Well if you treat the table as the population, then as the sample you draw from that population increases, the closer that the mean of the sample will be to the mean of the population.

So if you want the sample mean to be within 10 units of the population mean, you need to work out how big a sample will give you that accuracy.

Now assuming that the distribution of asr is approximately normal, we need to know the the standard deviation of asr. Once we have this we then need to decide how accurate do we want to be, eg do we want to be 95% sure that we have a sample that captures the population mean of asr by 10 units, or 99% sure?

Once we have decided on the accuracy level, we need to consult a normal table to obtain the critical values for our level of confidence, some of the more common ones are below:

90% - 1.645

95% - 1.96

99% - 2.576

Now armed with our knowledge of the standard deviation of asr (stddev_pop(asr)] we can use the following formulae to calculate the required sample size

n approx. ((critical value)*(stddev_pop(asr)/(margin of error))^2 and round up.

Plugging some numbers in for a worked example,

population is 2 000 000

margin of error 10

stdev(asr) 2 500

want 95% confidence.

so

(1.96*(2 500/10))^2

(1.96*250)^2

(490)^2

240 100

so with a sample of 240 100 we can be 95% sure we have captured the mean of the asr within 10 units.

Paul

So if you want the sample mean to be within 10 units of the population mean, you need to work out how big a sample will give you that accuracy.

Now assuming that the distribution of asr is approximately normal, we need to know the the standard deviation of asr.

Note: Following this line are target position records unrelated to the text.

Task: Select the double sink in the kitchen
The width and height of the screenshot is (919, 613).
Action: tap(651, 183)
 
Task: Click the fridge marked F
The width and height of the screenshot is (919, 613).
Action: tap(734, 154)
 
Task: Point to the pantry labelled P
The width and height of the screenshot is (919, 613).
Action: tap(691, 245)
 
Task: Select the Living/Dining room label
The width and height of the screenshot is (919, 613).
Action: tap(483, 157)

Once we have this we then need to decide how accurate do we want to be, eg do we want to be 95% sure that we have a sample that captures the population mean of asr by 10 units, or 99% sure?

Once we have decided on the accuracy level, we need to consult a normal table to obtain the critical values for our level of confidence, some of the more common ones are below:

90% - 1.645

95% - 1.96

99% - 2.576

Now armed with our knowledge of the standard deviation of asr (stddev_pop(asr)] we can use the following formulae to calculate the required sample size

n approx. ((critical value)*(stddev_pop(asr)/(margin of error))^2 and round up.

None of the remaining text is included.